[Directions]: Copy the rows word for word, starting at the line containing "Screen dimensions: 1568x749" and continuing through the end of the rows. Leave the pictures out of your copy.

Records from a collection
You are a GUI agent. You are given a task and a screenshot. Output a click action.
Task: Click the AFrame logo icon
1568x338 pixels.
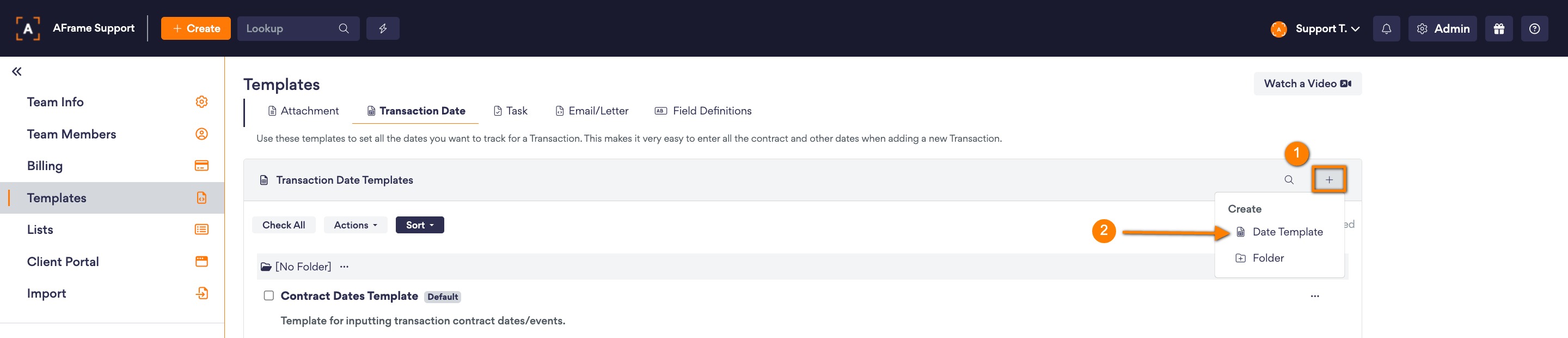(x=27, y=29)
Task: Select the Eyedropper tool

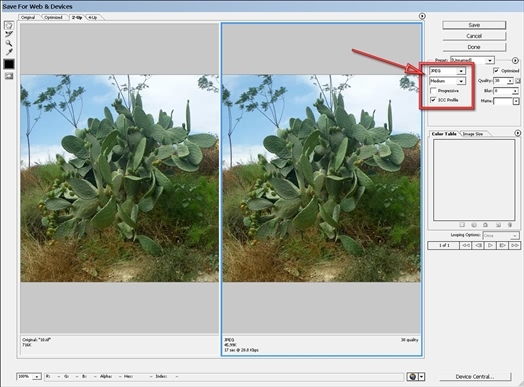Action: click(x=9, y=52)
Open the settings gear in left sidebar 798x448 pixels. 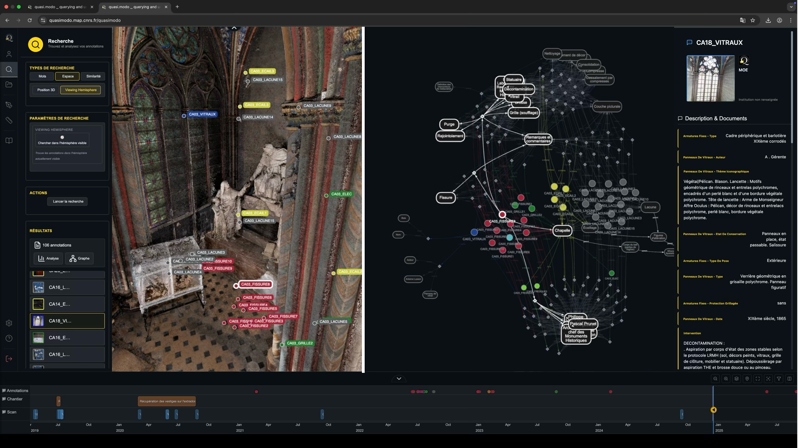point(9,324)
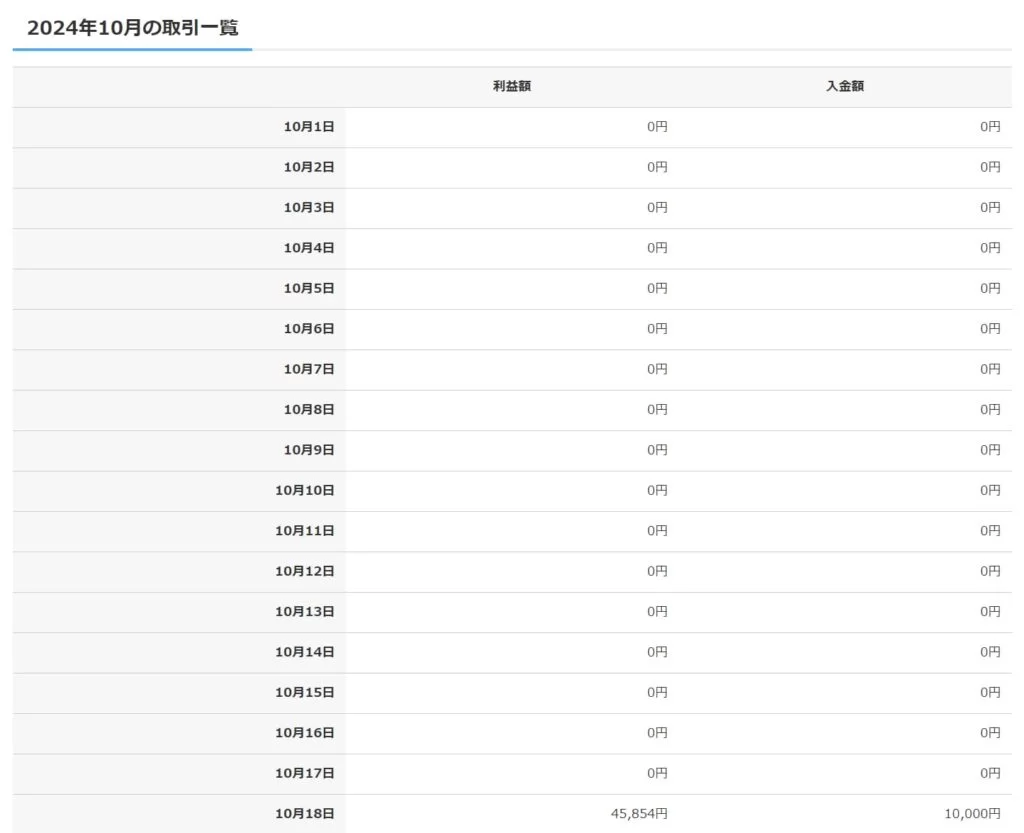The image size is (1024, 833).
Task: Select the 利益額 column header
Action: click(512, 86)
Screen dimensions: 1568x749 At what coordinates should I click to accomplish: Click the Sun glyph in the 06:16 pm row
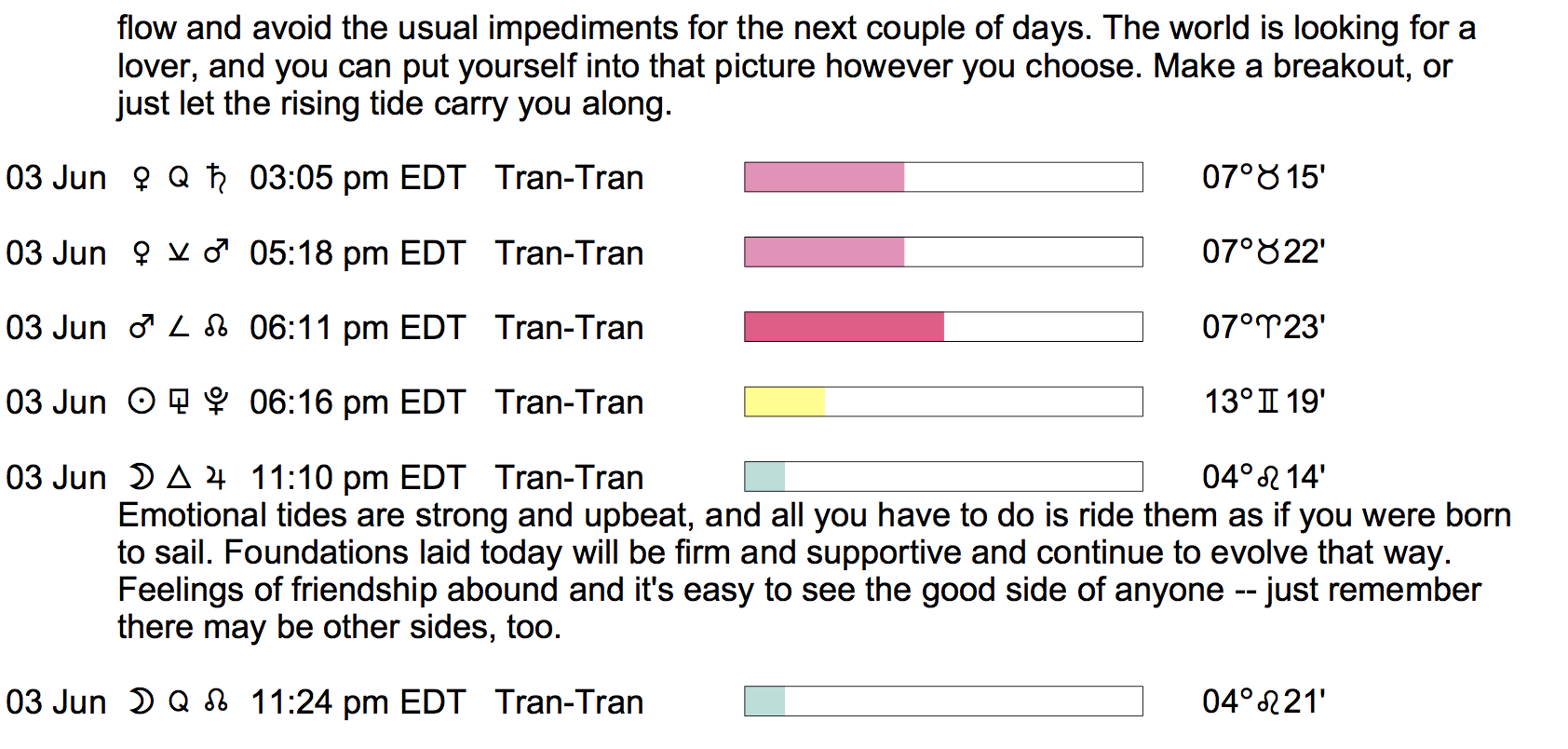click(x=142, y=402)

[Output]:
Screen dimensions: 1568x749 At what coordinates should I click to accomplish: Click the Sun glyph in the 06:16 pm row
click(x=142, y=402)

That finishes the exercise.